As candlelight dies down and flickers gently o’er the ground;
A track, a sign, some shift of lace, should let us know they’re here.
But we are blind and deaf to those, which never disappear.

They watch us with their tiny eyes and wonder, one and all –
“When will the humans go to bed, and lets us creep and crawl”
Then, as the clock strikes one again, and ladies take their leave,
They scratch and scurry all the more; they grasp and bite and thieve.

They move as one; a mass of sinuous fur and skin, they wind;
Like spiders gliding down the walls, their teeth soon gnash and grind.
O’er rotting, wood-wormed boards they weave their greasy path with ease.
Their naked tails, like whips and flails, send grown men to their knees.
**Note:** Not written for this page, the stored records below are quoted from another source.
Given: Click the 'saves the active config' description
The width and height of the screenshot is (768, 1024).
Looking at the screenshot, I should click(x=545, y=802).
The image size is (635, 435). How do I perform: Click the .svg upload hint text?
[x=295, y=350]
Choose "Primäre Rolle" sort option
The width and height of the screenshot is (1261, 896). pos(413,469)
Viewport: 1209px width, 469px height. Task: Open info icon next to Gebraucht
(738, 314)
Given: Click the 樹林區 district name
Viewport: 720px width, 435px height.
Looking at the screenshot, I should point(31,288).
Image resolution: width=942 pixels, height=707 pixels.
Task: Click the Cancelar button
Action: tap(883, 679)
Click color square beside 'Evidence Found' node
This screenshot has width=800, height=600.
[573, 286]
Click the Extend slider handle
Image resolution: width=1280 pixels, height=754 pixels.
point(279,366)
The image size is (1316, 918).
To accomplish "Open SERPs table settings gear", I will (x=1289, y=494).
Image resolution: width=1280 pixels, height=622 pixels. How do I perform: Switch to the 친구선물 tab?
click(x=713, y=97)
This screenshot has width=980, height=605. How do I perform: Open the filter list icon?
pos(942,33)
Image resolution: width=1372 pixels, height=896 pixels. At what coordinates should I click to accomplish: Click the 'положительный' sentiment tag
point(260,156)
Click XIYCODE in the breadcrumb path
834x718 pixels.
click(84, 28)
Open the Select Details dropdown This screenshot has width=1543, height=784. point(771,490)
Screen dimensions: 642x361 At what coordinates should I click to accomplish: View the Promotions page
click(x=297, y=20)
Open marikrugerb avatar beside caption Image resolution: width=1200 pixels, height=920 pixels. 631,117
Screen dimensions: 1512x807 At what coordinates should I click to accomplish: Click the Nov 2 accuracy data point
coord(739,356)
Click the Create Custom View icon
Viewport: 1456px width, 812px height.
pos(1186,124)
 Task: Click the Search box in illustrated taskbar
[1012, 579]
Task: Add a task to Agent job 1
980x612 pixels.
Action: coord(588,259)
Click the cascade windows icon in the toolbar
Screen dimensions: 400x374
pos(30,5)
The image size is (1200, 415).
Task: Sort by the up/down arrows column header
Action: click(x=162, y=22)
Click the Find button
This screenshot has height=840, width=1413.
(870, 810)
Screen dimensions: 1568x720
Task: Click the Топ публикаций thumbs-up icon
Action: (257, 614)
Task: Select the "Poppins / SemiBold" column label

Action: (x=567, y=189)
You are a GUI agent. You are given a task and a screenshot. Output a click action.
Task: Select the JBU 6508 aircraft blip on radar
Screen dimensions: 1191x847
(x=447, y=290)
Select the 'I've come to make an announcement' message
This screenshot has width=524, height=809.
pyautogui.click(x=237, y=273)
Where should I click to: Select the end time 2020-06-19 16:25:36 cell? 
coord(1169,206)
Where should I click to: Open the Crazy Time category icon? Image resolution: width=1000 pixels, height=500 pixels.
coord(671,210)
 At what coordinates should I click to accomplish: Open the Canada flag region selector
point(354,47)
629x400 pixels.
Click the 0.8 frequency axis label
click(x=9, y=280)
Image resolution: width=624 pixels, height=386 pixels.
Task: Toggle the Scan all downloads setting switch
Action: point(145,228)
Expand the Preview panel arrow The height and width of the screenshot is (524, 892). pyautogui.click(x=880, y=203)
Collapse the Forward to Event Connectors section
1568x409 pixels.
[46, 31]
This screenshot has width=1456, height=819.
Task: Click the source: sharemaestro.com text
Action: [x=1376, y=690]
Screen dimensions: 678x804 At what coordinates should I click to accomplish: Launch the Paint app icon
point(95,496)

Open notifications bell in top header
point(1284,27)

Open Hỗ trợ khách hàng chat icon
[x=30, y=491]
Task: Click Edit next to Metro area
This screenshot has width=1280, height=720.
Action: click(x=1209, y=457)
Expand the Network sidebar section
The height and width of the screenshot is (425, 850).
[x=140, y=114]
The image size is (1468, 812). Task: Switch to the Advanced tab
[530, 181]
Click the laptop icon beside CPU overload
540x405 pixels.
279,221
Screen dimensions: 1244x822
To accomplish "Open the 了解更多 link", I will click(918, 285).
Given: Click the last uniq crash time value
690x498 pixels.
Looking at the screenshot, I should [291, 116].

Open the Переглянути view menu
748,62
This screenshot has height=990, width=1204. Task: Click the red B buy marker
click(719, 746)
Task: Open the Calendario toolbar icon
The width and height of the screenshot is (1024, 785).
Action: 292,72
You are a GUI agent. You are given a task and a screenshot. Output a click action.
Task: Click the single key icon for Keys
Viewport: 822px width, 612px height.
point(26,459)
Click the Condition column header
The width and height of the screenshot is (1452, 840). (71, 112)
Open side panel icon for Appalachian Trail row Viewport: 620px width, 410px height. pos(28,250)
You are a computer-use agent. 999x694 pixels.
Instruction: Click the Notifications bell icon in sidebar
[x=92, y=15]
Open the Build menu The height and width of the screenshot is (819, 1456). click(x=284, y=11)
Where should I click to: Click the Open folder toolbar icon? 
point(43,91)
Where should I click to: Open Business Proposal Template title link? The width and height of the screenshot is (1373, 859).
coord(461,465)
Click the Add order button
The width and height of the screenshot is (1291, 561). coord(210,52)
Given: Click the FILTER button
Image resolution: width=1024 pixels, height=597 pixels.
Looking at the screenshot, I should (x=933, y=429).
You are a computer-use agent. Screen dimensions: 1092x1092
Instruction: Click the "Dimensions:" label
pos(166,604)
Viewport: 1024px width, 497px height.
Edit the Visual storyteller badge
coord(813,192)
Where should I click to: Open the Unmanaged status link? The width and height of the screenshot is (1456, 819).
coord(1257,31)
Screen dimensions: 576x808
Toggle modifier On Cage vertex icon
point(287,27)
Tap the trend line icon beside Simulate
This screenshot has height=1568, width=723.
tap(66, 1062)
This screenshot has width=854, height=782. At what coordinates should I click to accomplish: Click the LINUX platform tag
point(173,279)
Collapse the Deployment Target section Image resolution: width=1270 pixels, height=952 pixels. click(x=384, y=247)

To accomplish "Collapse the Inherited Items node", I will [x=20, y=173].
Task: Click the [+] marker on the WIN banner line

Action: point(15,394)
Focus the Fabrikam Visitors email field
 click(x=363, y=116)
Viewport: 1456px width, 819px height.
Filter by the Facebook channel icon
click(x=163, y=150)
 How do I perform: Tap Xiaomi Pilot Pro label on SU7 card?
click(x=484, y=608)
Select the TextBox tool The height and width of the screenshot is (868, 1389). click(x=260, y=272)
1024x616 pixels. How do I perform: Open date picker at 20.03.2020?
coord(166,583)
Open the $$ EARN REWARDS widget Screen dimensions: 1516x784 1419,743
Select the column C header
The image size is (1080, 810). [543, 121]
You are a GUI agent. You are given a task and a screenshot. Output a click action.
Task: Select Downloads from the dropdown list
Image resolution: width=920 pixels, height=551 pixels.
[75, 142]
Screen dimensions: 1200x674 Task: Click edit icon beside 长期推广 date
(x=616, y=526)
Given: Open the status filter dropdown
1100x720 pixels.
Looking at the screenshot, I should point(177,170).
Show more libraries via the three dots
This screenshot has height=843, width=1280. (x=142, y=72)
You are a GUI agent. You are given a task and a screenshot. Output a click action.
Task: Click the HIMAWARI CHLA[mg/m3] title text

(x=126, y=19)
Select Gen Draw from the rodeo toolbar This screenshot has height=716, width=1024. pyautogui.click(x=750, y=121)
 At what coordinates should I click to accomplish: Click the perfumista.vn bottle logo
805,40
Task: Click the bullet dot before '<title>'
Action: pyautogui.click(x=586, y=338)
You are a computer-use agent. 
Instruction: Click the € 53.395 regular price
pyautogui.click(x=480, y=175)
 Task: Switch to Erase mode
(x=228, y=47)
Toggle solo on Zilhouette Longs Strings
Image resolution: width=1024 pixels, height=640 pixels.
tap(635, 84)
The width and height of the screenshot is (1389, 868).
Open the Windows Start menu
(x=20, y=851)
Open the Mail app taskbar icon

No more to hide or skulk beneath the floor or bed or sink.
No more to taste the scent of fear, they forage, feast and drink -
‘The health of Man - provider, our one true god and judge…’
The mournful mouse or rat, despised, will never bare a grudge.

For ‘long as man or woman-kind continues to exist;
‘Neath moonless skies, a feast of filth, they never will resist.
An undiscovered banquet; our scraps will still entice
The hungry, hapless scavengers; our friends: the rats and mice.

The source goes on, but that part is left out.